In January, just after Benjamin Netanyahu returned as prime minister, the polls showed some 70 per cent supporting the need for reform. It was, in other words, a mainstream view held by Israelis of differing politics.
Now, however, as the Supreme Court has begun its deliberations over the legality of the first tranche of the government’s interventions, the polls tell a very different story, with two diametrically opposed groups. Around a third are adamantly opposed to the reforms, while a quarter approve.
The reason for this divide is obvious: while the need for some sort of reform has long been a mainstream view, the actual reforms proposed by the government have been driven by the extremists on whose support Netanyahu’s majority depends.
These measures, if fully implemented, would hollow out the Supreme Court, removing any meaningful brake on the tyranny of the majority. This would be a genuinely worrying change, which could allow an agenda that harms minorities to be pursued unchallenged.
Coupled with the troubling policies pursued by radical ministers in other areas, the protests are thus not only about the judicial system but also about the future direction of Israel itself.
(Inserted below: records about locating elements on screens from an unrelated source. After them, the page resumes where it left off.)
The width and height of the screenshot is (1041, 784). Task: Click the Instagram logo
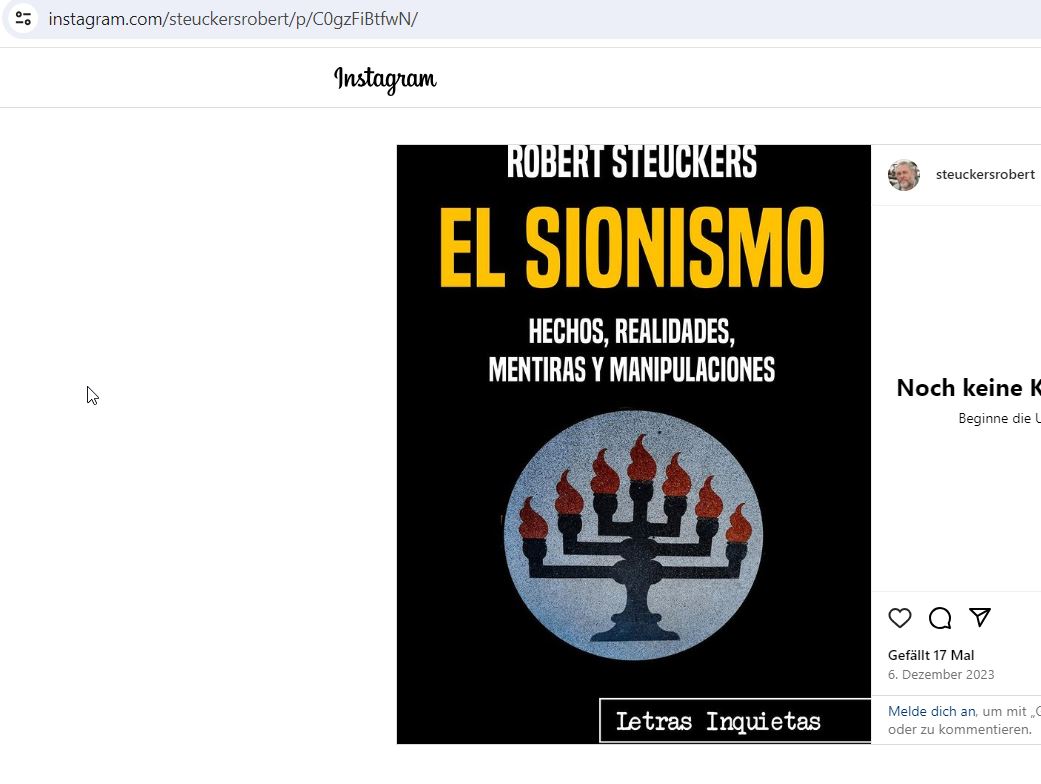click(x=385, y=80)
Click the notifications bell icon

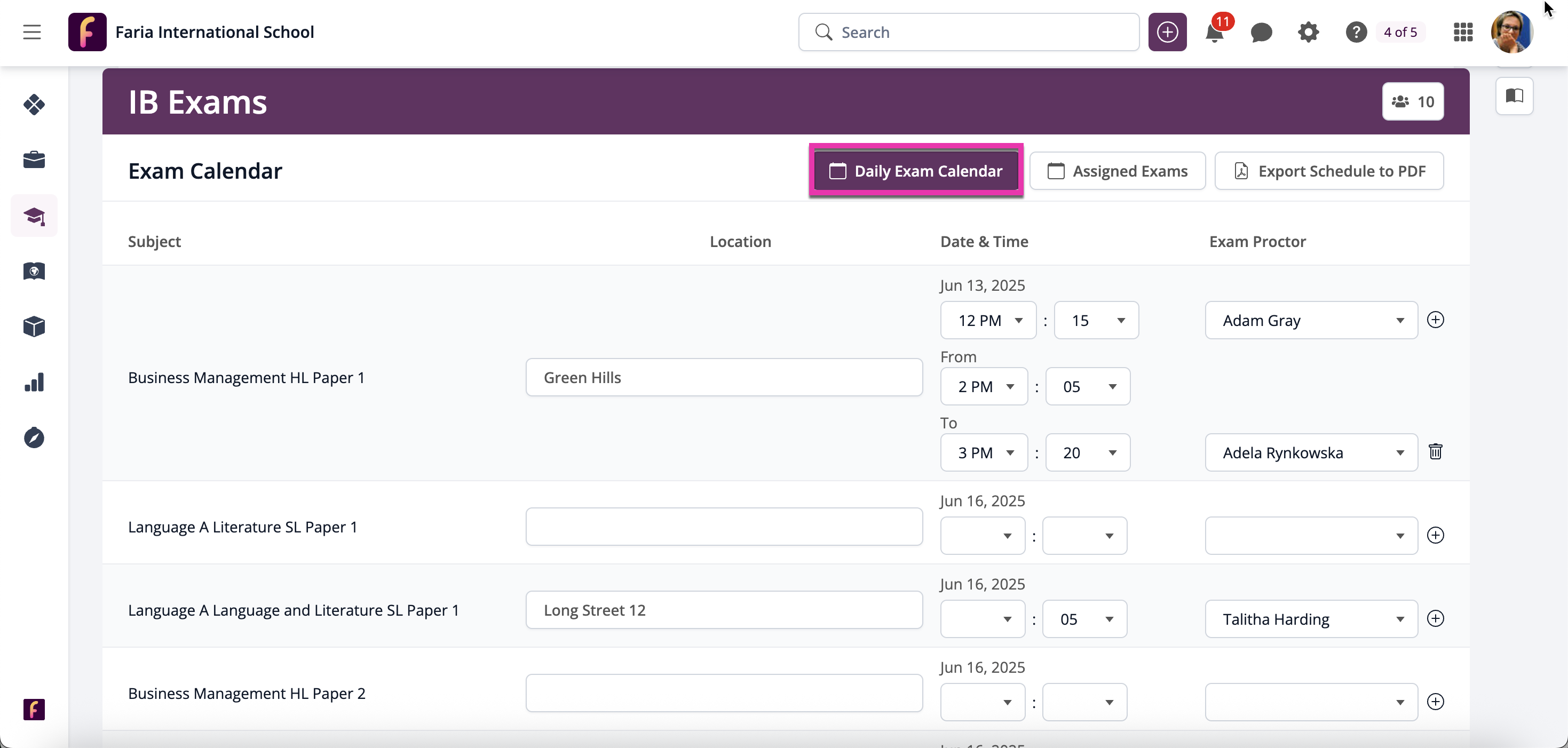point(1214,33)
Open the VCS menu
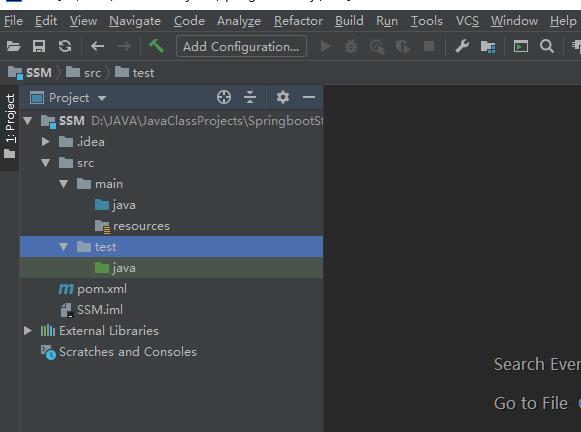This screenshot has height=432, width=581. pos(467,21)

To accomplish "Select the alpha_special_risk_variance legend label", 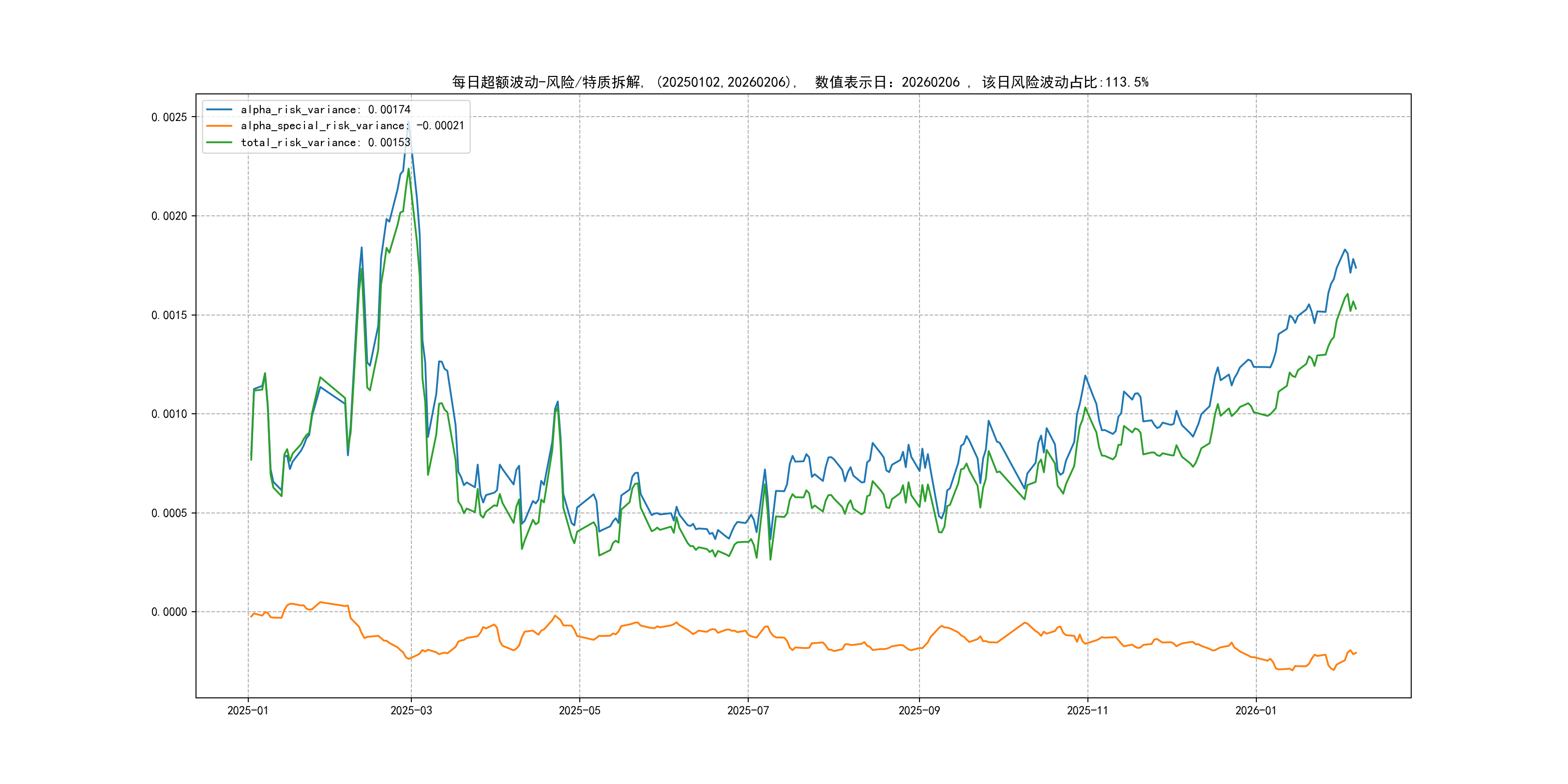I will 352,126.
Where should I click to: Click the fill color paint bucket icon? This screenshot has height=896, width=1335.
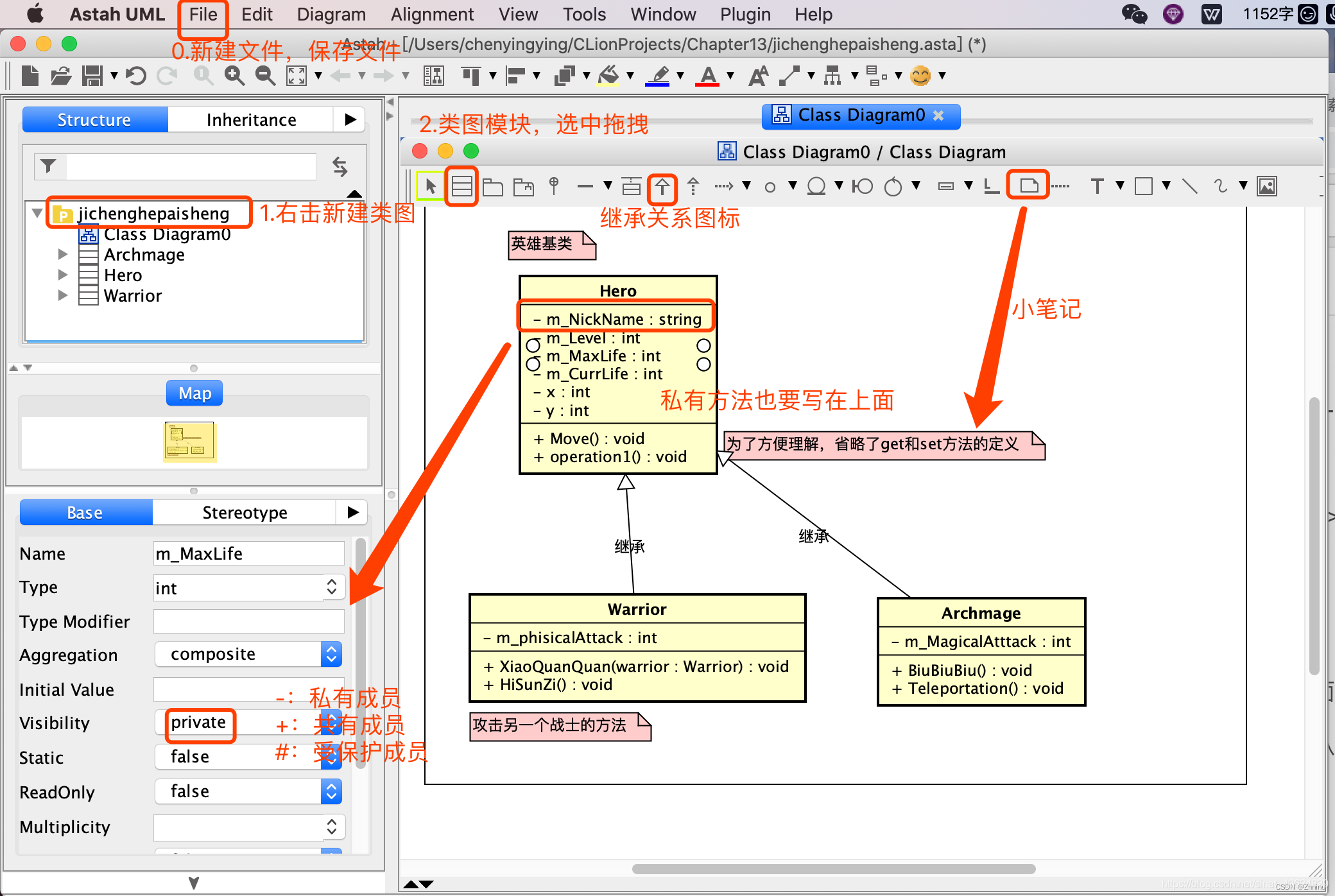(x=608, y=76)
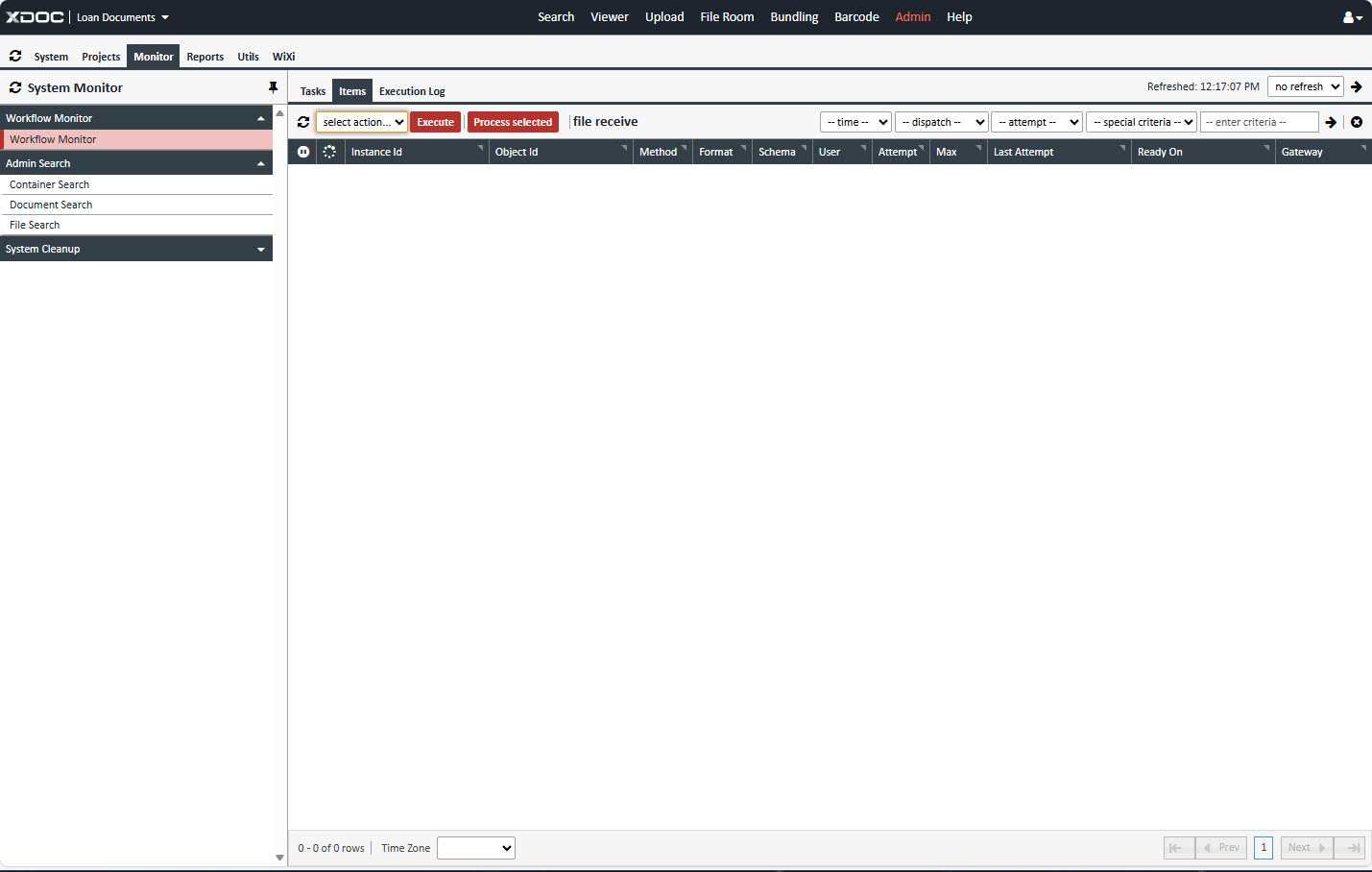
Task: Open Document Search in the sidebar
Action: point(51,205)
Despite the hardening of attitudes, however, about 40 per cent remain in the middle. They still want to see some reforms, but on the basis of a consensus.
In theory, it should be perfectly possible to come up with a plan that addresses the flaws in the current system without removing the checks needed to protect the democratic balance.
The coalition, however, is harming its own pro-reform cause by recklessly pushing it too far and too fast.